Figure 2.

$\mathit{C}\mathit{C}\mathit{M}3$ gene disruption promotes clonal expansion of endothelial cells. (A) In patients with a CCM3 germline mutation (${\mathit{CCM}\mathit{3}}^{+\mathrm{/}-}$), a second somatic CCM3 mutation in an endothelial cell (${\mathit{CCM}\mathit{3}}^{-\mathrm{/}-}$) initiates CCM formation.

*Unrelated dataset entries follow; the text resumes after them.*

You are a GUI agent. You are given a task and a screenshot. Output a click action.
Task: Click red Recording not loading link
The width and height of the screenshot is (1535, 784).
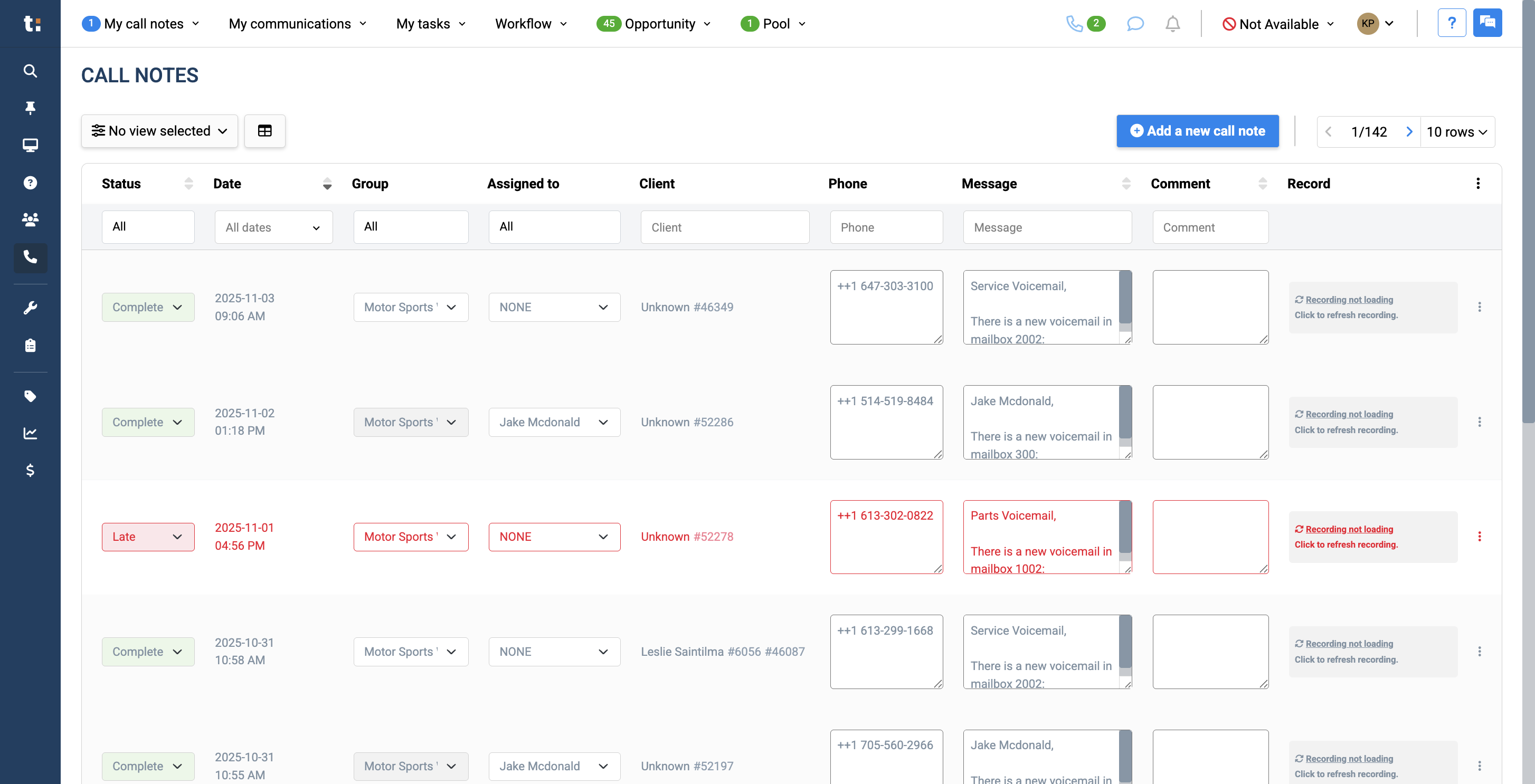pos(1349,529)
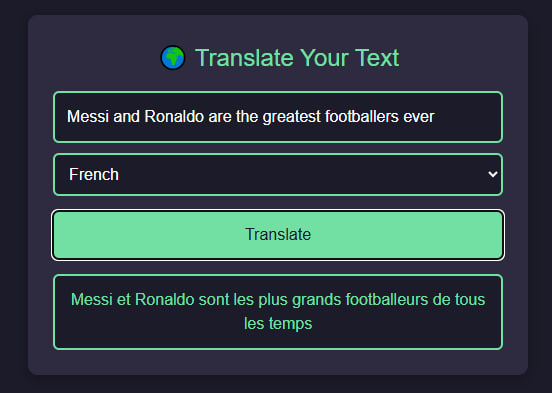Viewport: 552px width, 393px height.
Task: Click "footballeurs" in the translation result
Action: tap(387, 300)
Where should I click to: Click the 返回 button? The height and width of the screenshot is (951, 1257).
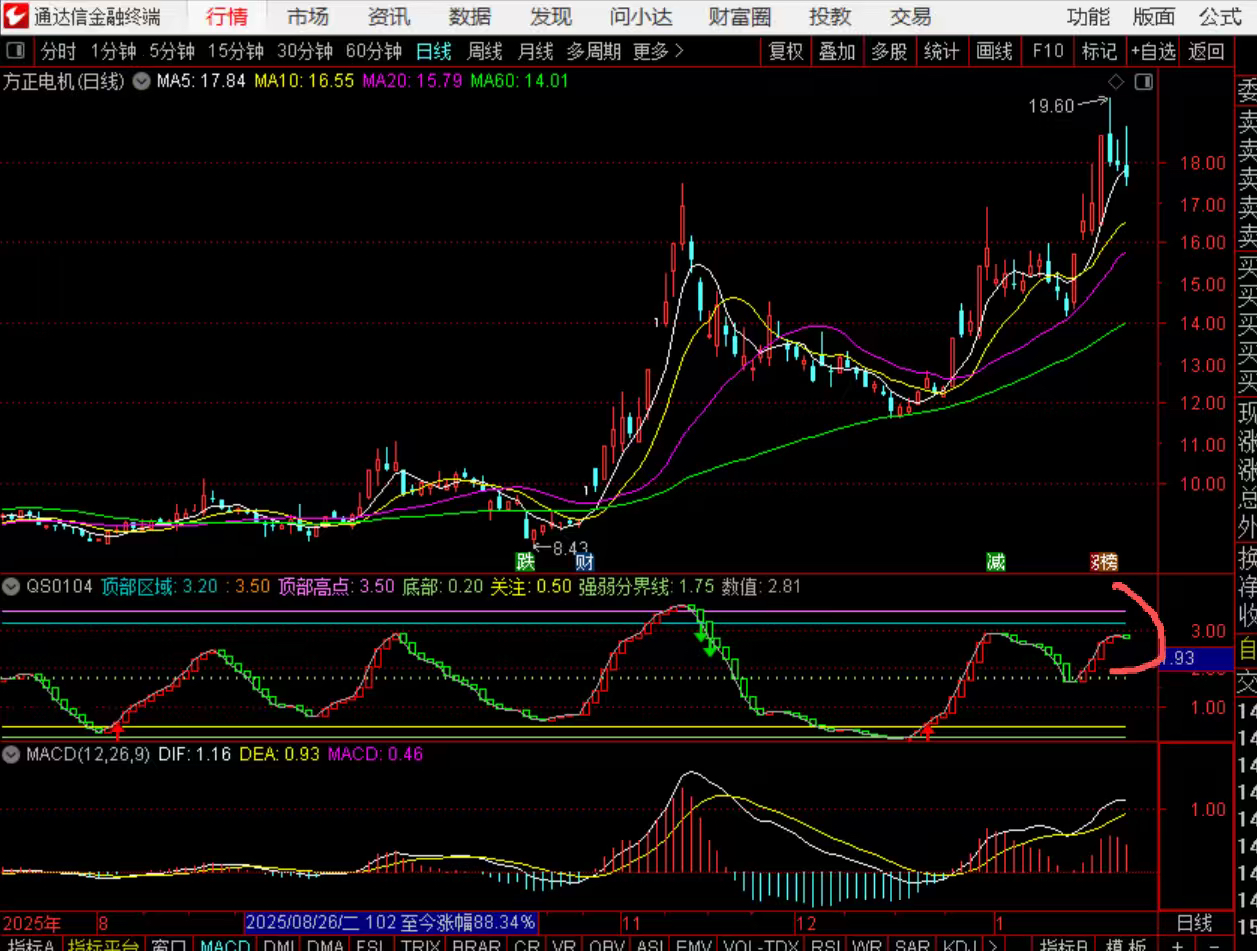point(1206,51)
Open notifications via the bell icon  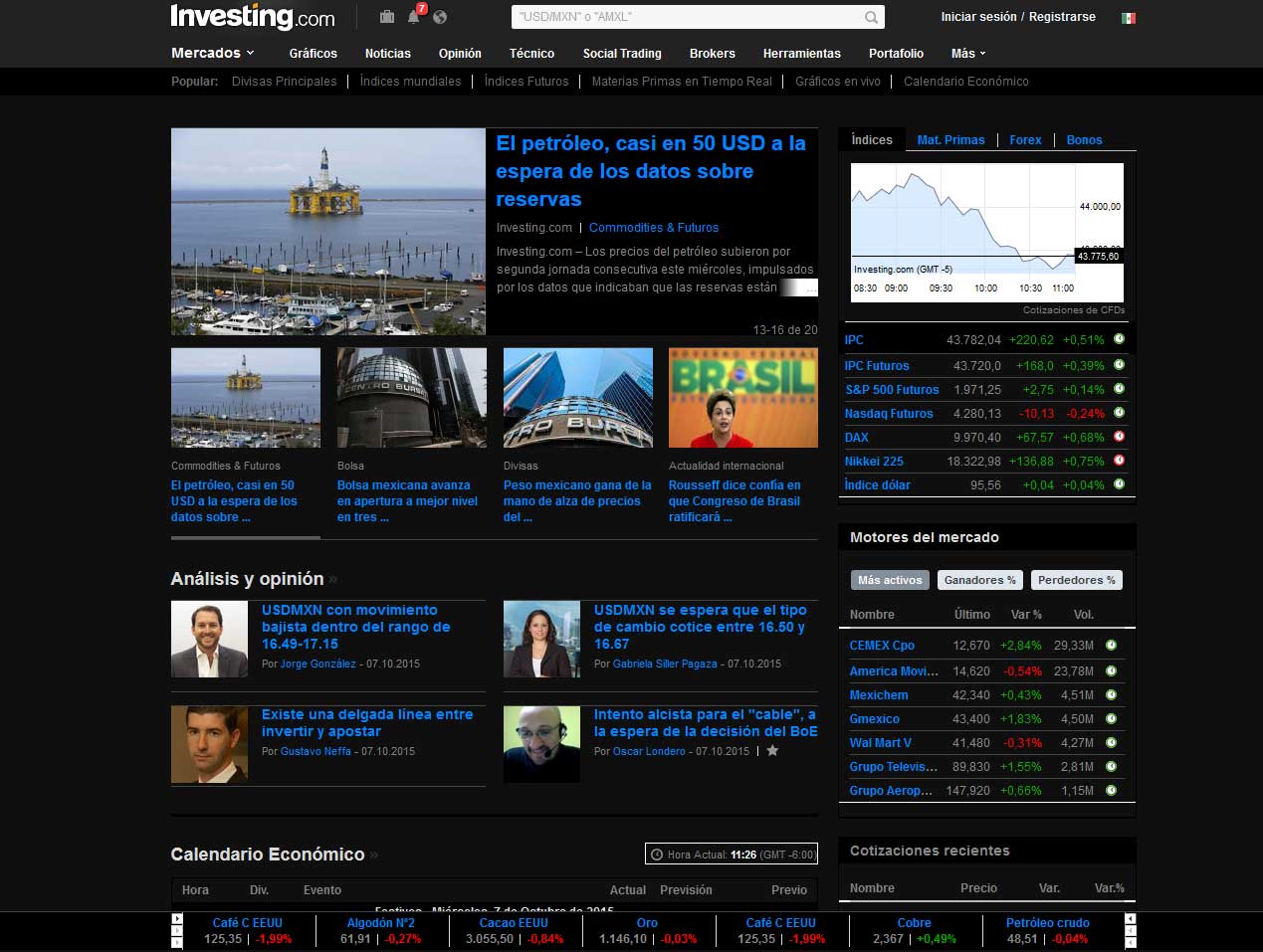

A ${\mathit{CCM}\mathit{3}}^{-\mathrm{/}-}$ mutant endothelial cell undergoes clonal expansion and forms a CCM that is characterized by endothelial mosaicism of ${\mathit{CCM}\mathit{3}}^{-\mathrm{/}-}$ and ${\mathit{CCM}\mathit{3}}^{+\mathrm{/}-}$ endothelial cells. The impaired endothelial barrier function can lead to bleeding into the surrounding brain tissue. (B) CCM3 knockout endothelial cells were generated with CRISPR/Cas9 genome editing. Biallelic loss-of-function variants were introduced into the first coding exon of CCM3 (knockout [KO] clones 1 and 2: c.[87_88insAG];[87_88insAG] [p.[Phe30Serfs*5];[Phe30Serfs*5]]; KO3: c.[90dupT];[87_88insAGTTGGATAAACATGTTTATCCAACT] [p.[Asn31*];[Phe30Serfs*13]]). (C) ${\mathit{CCM}\mathit{3}}^{-\mathrm{/}-}$ CI-huVECs demonstrated significant expansion in co-culture with ${\mathit{CCM}\mathit{3}}^{+\mathrm{/}+}$ CI-huVECs. Knockout and wild-type (WT) allele frequencies were determined by amplicon deep sequencing after six days of co-culture.